- What is needed:
The response must consist of the lines below from the one with "Go to the Tendances tab" through the one with "The height and width of the screenshot is (488, 818).", exactly as they appear and with both ends kept.

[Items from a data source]
════

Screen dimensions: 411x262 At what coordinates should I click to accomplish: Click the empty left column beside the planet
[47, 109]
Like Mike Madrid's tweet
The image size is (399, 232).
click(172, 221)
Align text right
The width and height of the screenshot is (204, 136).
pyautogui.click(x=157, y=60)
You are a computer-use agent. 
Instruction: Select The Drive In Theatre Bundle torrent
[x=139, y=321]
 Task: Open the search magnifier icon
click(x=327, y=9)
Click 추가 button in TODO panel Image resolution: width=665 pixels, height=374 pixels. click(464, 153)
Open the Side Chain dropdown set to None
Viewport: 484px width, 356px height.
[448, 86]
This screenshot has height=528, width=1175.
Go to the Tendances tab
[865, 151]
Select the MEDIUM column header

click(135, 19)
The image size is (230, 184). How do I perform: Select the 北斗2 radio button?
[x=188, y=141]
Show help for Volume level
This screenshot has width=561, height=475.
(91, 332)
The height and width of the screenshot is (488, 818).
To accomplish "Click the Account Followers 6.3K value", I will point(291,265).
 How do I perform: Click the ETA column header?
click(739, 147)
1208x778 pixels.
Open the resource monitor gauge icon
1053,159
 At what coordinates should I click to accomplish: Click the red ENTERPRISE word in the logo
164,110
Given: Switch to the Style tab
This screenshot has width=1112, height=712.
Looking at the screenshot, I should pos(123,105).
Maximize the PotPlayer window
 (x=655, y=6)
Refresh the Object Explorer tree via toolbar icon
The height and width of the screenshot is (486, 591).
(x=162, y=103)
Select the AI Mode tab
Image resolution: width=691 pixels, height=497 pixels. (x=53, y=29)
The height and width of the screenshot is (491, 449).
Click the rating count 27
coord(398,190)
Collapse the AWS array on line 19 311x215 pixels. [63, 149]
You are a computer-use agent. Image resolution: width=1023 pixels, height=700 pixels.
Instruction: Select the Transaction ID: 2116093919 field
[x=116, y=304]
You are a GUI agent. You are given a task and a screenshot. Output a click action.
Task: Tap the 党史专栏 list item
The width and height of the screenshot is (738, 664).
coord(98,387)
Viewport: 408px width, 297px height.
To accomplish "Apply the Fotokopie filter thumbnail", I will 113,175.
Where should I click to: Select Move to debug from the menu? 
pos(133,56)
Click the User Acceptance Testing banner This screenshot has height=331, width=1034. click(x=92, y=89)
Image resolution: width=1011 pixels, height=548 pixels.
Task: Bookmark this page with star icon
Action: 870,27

════

- Response to this task:
Go to the Tendances tab
[865, 151]
Select the MEDIUM column header

click(135, 19)
The image size is (230, 184). How do I perform: Select the 北斗2 radio button?
[x=188, y=141]
Show help for Volume level
This screenshot has width=561, height=475.
(91, 332)
The height and width of the screenshot is (488, 818).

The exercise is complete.